Tulisannya juga tidak hanya pendek beberapa paragraf saja, tapi lebih panjang selayaknya artikel opini pada umumnya. Dan ini yang penting, kalau artikel opininya dimuat, tidak mendapatkan hadiah kaos seperti pada rubrik Dialog, melainkan mendapat honorarium yang nominalnya lumayan, karena bisa untuk membeli buku atau mentraktir bakso beberapa orang teman.

Salah satu esai atau artikel opini saya dimuat di rubrik Debat Generasi Muda Suara Merdeka edisi tak terlacak, yang pasti tahun 1996.(Dok. Badiatul Muchlisin Asti)

Saya masih ingat, salah satu artikel opini saya yang dimuat di rubrik Debat Generasi Muda berjudul Mengembalikan Kepercayaan Rakyat. Tema ini diangkat redaksi karena saat itu tengah ramai peristiwa lepasnya buron koruptor kelas kakap Edi Tansil. Senengnya bukan main ketika itu.

Apalagi setelah tahu informasi dari redakturnya, yang menginformasikan bahwa rata-rata dalam seminggu, ada lebih dari 30 naskah yang masuk ke redaksi, dan dari naskah sebanyak itu hanya 2 hingga 3 artikel saja yang diambil untuk dimuat. Itu artinya, ada setidaknya 30 artikel yang tersisih dan masuk tong sampah setiap minggunya. Jadi, bisa dibayangkan ketatnya kompetisi agar tulisan kita bisa dimuat. Dari sinilah saya belajar strategi menulis di koran agar dimuat, setidaknya berpeluang lebih tinggi untuk dimuat.

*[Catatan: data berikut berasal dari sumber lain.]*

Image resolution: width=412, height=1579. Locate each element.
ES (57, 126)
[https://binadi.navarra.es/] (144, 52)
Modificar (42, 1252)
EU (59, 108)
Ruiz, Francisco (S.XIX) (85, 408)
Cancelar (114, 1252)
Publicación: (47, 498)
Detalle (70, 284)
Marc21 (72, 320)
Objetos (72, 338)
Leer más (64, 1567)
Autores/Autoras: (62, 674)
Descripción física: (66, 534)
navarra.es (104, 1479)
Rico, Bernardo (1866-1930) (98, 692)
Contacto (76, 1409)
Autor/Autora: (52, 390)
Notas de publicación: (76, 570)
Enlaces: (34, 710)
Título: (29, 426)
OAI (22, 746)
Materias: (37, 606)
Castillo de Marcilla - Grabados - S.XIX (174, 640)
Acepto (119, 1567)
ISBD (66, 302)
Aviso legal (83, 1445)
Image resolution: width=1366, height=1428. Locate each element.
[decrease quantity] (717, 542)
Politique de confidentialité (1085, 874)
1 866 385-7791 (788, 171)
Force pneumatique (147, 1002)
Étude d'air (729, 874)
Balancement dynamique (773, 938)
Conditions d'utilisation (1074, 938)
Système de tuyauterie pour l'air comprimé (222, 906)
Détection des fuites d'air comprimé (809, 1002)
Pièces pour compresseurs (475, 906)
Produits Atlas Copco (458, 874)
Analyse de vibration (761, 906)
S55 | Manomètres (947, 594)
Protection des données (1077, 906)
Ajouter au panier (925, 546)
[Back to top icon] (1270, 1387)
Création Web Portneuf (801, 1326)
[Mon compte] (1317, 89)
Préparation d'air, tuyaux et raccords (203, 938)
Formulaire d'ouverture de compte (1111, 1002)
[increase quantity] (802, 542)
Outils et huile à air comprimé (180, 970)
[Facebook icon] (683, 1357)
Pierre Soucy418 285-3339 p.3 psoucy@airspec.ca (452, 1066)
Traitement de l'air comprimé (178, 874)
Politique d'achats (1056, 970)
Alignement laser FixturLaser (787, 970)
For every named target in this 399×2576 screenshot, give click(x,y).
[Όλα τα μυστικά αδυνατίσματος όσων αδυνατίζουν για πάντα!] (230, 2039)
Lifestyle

Mengasah Kemampuan Jurnalistik

Selain di Suara Merdeka, media tempat saya mengasah kemampuan menulis adalah di tabloid Jumat. Seperti yang sudah saya sampaikan, tabloid Jumat adalah sebuah media yang terbit mingguan, diterbitkan oleh Dewan Masjid Indonesia (DMI) dan berkantor di Masjid Istiqlal Jakarta.

Di tabloid inilah saya juga benar-benar banyak belajar dan berlatih menulis di awal-awal karier kepenulisan saya. Tapi, di tabloid ini saya lebih banyak berlatih jurnalistik layaknya seorang wartawan atau jurnalis. Karena di tabloid Jumat, saya menulis jenis-jenis tulisan jurnalistik seperti berita dan feature (karangan khas) dalam bentuk liputan seminar, profil tokoh, profil masjid bersejarah, profil organisasi remaja Islam, dan sebagainya.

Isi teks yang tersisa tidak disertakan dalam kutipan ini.